Am 14. Mai 2025 wird der Europäische Gerichtshof (EuGH) ein Urteil fällen, das wie ein Donnerschlag durch die gläsernen Hallen Brüssels schallen wird. Es geht um die Textnachrichten, die Ursula von der Leyen, Präsidentin der Europäischen Kommission, mit Pfizer-Chef Albert Bourla während der milliardenschweren Impfstoffverhandlungen 2021 austauschte. Die New York Times hatte geklagt, um diese Nachrichten ans Licht zu zwingen – und alles deutet darauf hin, dass das Gericht die Offenlegung anordnen wird. Das wäre ein Triumph für die Transparenz und ein Schlag gegen die Geheimniskrämerei. Doch was bedeutet das für von der Leyen, für die EU und für uns Bürger?
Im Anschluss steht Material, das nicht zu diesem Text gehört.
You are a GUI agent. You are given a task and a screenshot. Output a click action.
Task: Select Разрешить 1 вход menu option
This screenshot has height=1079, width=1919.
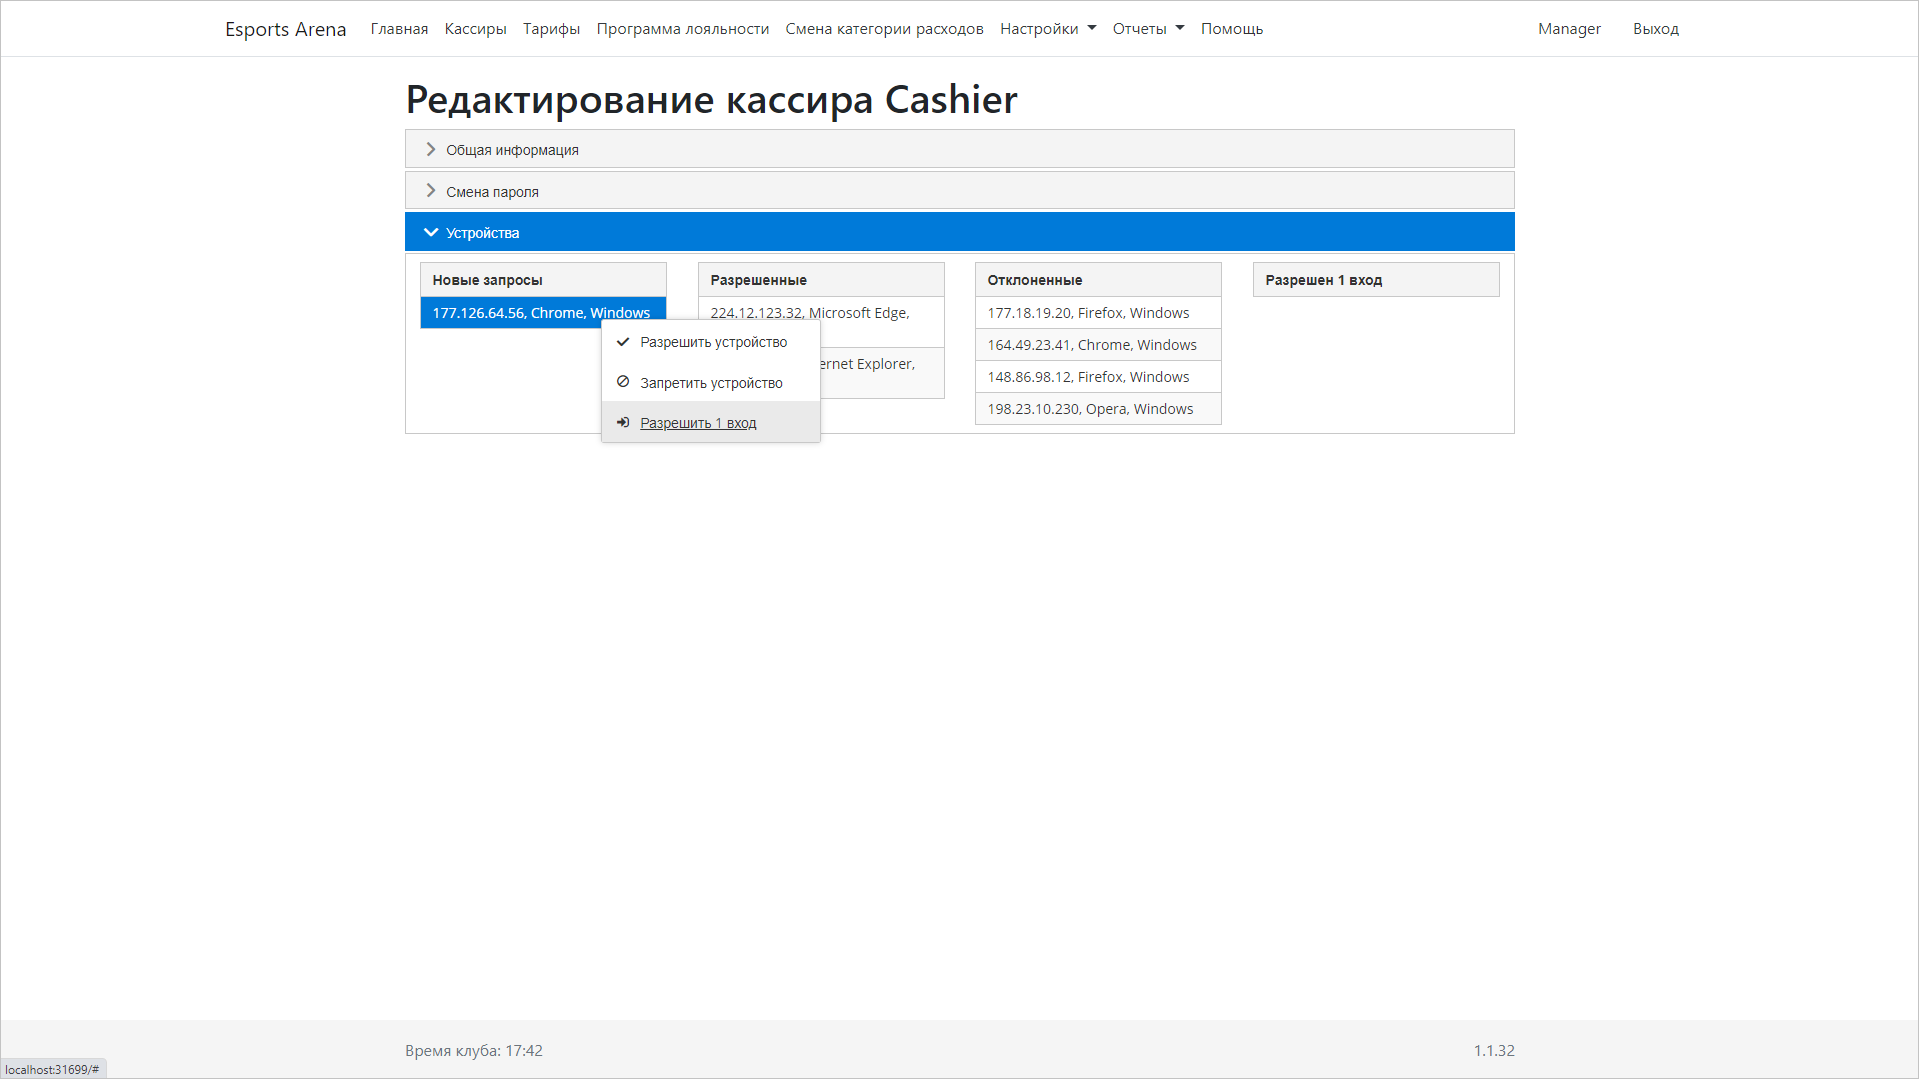697,423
Im Frühjahr 2021, als sich die Welt im Würgegriff der Coronamaßnahmen wiederfand, verhandelte von der Leyen persönlich mit Bourla über den Kauf von bis zu 1,8 Milliarden Impfstoffdosen. Ein Geschäft, das die Kassen Pfizers mit schätzungsweise 35 Milliarden Euro füllte – finanziert von den Mitgliedstaaten und somit auch von uns Steuerzahlern.
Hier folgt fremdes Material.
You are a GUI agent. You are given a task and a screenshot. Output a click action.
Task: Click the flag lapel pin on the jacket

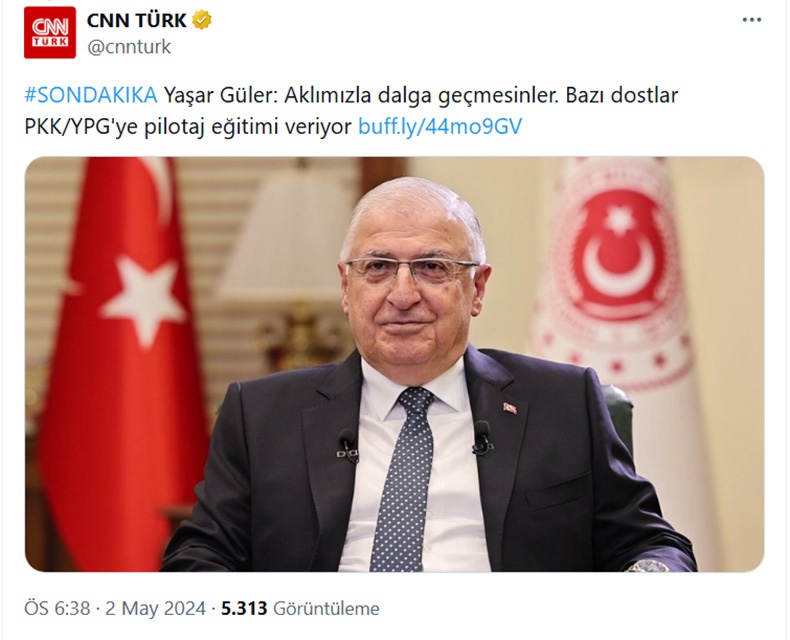pyautogui.click(x=509, y=407)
Die New York Times berichtete, dass diese Verhandlungen teils per SMS geführt wurden, doch als die Zeitung in diese Einsicht forderte, zog die Kommission die Mauer hoch: Textnachrichten seien keine „offiziellen Dokumente“, sondern flüchtige Notizen, unwichtig, irrelevant. Ein Argument, das keines ist.